### WORK TASK
Where a line below holds the string "sparkle", copy that line.
┄┄┄┄┄┄
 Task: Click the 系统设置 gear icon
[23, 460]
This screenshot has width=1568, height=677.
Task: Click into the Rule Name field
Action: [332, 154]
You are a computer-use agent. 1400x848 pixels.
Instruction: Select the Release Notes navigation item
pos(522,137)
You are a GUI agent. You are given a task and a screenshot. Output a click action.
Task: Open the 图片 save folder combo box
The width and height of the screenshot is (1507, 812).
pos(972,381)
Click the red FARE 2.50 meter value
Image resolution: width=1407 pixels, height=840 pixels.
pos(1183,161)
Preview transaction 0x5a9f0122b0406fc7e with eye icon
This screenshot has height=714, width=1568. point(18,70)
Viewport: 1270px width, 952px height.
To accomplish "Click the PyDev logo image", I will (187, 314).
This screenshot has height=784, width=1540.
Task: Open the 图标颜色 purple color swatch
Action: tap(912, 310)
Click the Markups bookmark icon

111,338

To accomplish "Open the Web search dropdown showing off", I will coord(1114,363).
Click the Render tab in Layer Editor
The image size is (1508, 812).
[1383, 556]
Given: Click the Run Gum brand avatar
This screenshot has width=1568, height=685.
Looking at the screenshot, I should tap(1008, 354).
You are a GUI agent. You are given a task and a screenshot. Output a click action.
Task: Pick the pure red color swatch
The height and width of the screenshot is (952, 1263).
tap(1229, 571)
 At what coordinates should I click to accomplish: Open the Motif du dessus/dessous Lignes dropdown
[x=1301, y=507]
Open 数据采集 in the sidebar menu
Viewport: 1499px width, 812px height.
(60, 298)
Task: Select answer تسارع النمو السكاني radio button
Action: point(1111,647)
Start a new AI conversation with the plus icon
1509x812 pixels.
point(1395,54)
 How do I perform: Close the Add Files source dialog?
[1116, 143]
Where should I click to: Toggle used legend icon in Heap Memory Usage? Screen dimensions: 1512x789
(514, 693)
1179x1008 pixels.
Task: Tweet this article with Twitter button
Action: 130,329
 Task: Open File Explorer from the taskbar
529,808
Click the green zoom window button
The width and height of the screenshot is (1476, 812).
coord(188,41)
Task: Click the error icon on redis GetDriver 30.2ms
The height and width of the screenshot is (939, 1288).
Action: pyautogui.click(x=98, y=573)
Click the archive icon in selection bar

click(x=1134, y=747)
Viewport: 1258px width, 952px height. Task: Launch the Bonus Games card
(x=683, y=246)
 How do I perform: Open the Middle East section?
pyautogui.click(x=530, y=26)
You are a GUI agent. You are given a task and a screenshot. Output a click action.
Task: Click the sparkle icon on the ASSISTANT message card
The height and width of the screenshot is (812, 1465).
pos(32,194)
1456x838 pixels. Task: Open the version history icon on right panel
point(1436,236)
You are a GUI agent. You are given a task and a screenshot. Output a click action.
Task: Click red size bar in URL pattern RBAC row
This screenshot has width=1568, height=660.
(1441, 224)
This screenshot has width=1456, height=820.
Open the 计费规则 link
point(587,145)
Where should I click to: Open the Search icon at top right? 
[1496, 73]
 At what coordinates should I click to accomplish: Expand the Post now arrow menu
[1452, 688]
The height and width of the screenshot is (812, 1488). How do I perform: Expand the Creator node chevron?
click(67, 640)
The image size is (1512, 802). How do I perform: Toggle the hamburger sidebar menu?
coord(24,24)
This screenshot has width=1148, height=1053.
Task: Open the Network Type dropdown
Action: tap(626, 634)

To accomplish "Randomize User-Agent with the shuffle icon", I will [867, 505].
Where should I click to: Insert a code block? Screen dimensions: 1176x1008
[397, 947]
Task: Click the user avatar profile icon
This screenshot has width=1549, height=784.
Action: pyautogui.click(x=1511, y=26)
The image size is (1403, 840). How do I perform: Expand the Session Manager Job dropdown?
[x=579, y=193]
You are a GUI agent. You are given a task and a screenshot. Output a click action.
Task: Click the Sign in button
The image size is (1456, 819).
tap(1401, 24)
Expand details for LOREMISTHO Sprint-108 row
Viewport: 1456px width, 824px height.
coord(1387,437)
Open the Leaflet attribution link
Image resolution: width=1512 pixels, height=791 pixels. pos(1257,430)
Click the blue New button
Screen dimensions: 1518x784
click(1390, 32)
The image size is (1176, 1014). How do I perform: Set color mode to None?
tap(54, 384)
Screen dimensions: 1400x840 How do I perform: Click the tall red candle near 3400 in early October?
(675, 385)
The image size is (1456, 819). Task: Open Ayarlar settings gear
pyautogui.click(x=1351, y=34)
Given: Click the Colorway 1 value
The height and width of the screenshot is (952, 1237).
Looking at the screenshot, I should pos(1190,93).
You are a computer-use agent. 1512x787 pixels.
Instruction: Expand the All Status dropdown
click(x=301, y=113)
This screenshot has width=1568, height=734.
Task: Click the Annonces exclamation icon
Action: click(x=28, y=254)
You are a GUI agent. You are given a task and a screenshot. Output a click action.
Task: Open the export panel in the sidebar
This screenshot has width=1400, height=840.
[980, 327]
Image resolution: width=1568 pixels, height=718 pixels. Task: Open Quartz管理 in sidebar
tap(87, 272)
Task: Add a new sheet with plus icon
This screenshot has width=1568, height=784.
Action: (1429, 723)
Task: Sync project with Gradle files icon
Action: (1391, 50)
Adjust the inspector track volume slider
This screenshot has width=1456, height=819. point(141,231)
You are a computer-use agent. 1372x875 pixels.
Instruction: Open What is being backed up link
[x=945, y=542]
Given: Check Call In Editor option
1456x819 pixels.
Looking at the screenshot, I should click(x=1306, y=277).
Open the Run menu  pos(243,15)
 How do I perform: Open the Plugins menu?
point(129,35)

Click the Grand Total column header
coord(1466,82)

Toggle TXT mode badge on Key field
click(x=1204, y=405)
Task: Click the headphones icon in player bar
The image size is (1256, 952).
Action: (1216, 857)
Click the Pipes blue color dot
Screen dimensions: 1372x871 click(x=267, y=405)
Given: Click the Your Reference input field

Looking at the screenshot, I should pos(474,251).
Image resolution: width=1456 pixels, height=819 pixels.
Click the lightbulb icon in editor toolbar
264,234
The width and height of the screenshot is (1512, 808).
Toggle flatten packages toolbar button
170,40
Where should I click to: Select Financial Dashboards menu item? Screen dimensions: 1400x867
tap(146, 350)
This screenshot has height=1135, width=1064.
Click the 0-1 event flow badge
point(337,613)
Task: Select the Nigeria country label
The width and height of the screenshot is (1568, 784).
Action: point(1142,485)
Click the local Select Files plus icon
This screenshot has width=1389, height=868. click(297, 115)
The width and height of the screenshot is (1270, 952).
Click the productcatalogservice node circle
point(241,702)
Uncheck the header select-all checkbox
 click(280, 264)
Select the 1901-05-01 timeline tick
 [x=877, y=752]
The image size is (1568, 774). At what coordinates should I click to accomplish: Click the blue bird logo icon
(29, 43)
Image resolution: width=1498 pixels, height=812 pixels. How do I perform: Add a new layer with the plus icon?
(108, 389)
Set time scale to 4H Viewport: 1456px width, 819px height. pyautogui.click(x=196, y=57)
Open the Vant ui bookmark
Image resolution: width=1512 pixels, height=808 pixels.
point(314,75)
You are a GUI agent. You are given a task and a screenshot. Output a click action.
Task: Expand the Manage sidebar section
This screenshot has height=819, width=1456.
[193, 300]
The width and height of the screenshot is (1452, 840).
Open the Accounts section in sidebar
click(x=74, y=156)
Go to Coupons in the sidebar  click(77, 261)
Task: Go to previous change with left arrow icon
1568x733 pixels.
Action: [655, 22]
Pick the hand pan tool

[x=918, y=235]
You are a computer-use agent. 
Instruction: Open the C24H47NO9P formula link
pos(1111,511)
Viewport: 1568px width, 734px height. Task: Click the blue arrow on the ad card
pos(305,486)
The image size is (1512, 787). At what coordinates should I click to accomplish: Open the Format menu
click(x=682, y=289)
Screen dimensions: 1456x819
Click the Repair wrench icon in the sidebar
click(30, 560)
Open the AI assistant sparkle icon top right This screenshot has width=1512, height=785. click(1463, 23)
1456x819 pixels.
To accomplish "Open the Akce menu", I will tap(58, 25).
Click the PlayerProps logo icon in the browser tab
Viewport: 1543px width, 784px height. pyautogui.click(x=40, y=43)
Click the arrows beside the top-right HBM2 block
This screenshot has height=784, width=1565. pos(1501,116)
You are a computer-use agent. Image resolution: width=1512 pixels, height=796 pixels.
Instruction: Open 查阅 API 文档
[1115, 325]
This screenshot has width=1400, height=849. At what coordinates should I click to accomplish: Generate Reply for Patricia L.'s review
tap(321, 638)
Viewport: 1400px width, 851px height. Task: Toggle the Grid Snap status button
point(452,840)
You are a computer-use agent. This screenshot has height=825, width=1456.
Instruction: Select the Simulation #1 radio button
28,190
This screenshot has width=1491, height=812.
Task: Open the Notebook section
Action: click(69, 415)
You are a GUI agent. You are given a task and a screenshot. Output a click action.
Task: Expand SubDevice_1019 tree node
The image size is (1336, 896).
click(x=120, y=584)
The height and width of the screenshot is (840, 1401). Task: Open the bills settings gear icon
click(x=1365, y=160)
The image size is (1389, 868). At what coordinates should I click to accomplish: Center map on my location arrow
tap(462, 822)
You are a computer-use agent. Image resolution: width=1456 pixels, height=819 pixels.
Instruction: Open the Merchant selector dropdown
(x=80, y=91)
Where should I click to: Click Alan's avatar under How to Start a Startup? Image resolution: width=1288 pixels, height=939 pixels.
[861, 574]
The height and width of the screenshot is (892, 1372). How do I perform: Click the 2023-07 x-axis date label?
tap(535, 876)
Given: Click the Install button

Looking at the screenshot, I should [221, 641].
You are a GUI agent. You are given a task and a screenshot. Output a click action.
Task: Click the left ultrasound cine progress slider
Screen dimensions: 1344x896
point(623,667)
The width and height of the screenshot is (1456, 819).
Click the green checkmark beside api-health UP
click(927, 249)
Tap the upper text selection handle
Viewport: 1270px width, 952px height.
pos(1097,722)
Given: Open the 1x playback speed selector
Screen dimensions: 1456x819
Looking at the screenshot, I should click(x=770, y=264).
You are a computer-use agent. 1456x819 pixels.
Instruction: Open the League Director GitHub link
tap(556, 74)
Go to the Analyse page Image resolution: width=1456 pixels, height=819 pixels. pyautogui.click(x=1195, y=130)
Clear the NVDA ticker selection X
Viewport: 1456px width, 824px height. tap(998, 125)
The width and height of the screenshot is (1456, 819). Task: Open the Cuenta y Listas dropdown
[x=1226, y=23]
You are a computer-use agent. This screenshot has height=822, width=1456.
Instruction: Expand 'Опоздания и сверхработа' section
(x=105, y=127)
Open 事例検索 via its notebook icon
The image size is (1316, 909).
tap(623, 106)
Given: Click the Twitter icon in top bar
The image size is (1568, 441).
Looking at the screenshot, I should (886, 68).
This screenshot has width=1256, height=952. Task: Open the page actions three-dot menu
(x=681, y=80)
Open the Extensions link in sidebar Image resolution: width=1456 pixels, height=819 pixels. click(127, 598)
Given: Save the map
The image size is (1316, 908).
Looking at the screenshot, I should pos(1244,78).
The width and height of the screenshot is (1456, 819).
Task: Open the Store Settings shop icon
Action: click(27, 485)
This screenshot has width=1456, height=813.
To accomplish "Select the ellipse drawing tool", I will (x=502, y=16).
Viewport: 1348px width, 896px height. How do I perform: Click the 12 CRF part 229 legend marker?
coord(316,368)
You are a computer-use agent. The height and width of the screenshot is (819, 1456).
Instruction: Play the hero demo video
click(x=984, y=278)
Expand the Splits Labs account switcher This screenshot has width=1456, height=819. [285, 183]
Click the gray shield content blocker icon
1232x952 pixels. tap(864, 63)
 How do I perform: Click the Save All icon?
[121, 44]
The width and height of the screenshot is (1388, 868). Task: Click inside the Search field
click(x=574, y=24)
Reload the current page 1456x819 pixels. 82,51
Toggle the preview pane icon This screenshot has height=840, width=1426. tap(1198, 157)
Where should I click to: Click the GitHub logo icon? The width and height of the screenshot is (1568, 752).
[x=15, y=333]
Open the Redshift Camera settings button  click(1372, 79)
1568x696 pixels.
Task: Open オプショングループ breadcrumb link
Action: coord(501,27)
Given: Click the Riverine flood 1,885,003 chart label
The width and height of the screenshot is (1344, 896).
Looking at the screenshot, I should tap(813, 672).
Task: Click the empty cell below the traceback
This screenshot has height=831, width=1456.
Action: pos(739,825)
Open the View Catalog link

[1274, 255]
┄┄┄┄┄┄
### SOLVED EXERCISE
Task: Click the sparkle icon on the ASSISTANT message card
Open the AI assistant sparkle icon top right This screenshot has width=1512, height=785. click(1463, 23)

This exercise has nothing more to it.